━━━ Task input
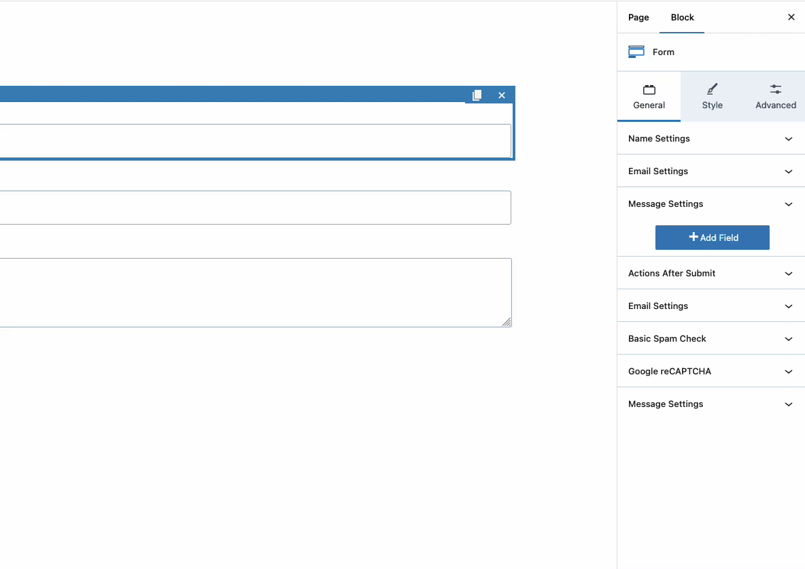Click the duplicate icon on the form toolbar
This screenshot has width=805, height=569.
tap(477, 95)
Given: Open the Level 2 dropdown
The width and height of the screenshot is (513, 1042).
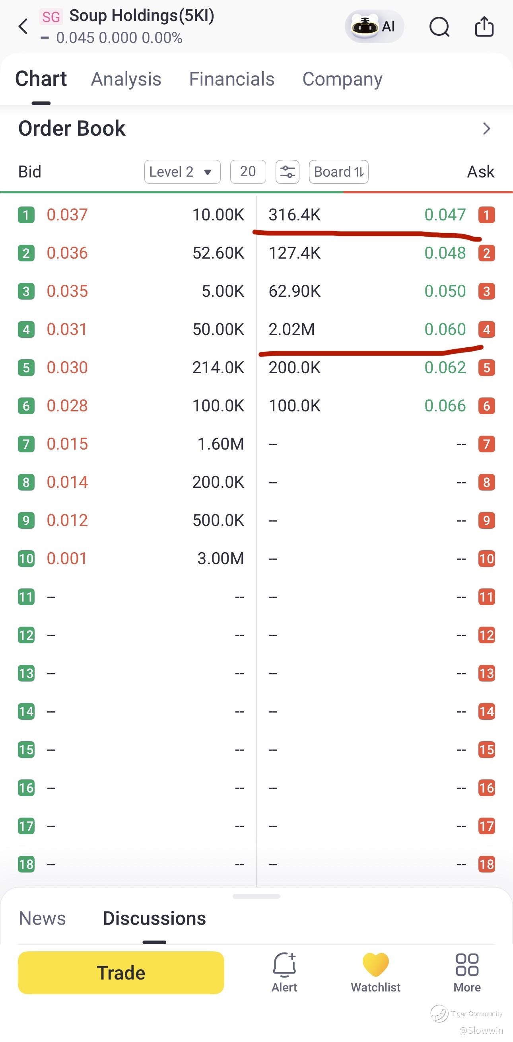Looking at the screenshot, I should click(x=182, y=172).
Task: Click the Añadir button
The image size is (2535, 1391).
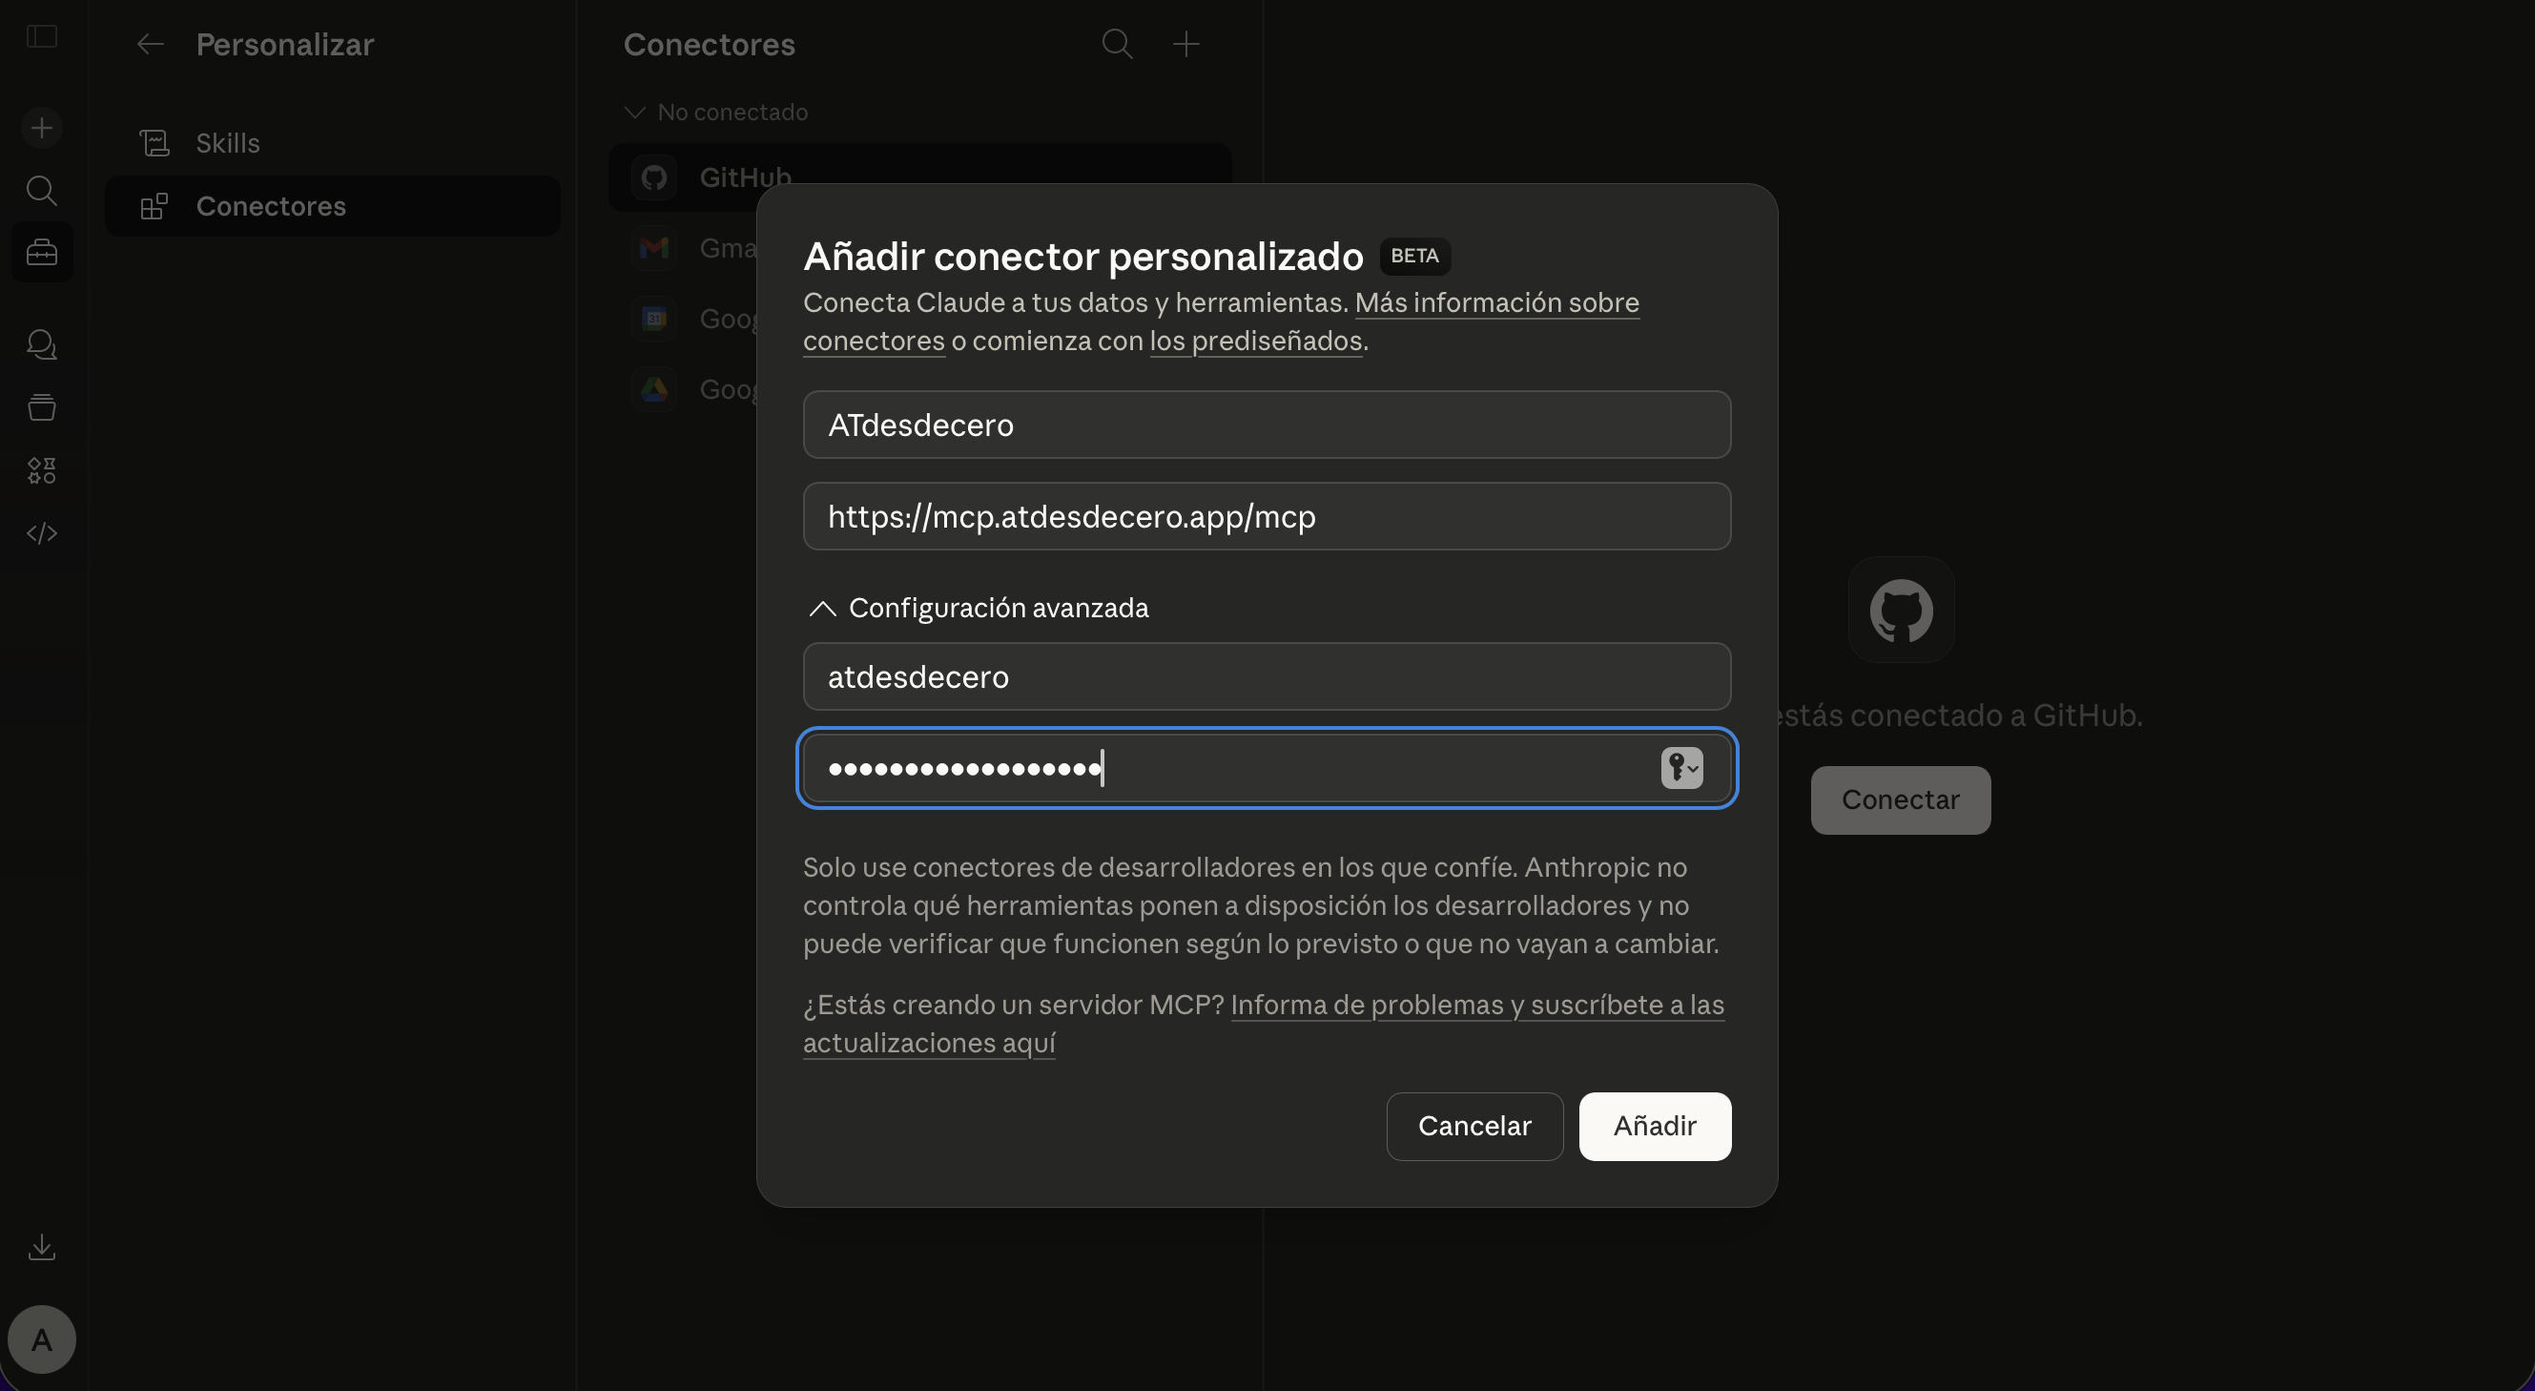Action: (x=1654, y=1126)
━━━━━━
[Problem requirements] Your task is to transcribe, exactly and without additions, every line from the one that contains "Given: Open the Level 2 dropdown" to the end of the entries above, both included. Omit all pictures.

[Written reply]
Given: Open the Level 2 dropdown
The width and height of the screenshot is (513, 1042).
Looking at the screenshot, I should click(x=182, y=172).
Task: Click the Añadir button
The image size is (2535, 1391).
Action: (x=1654, y=1126)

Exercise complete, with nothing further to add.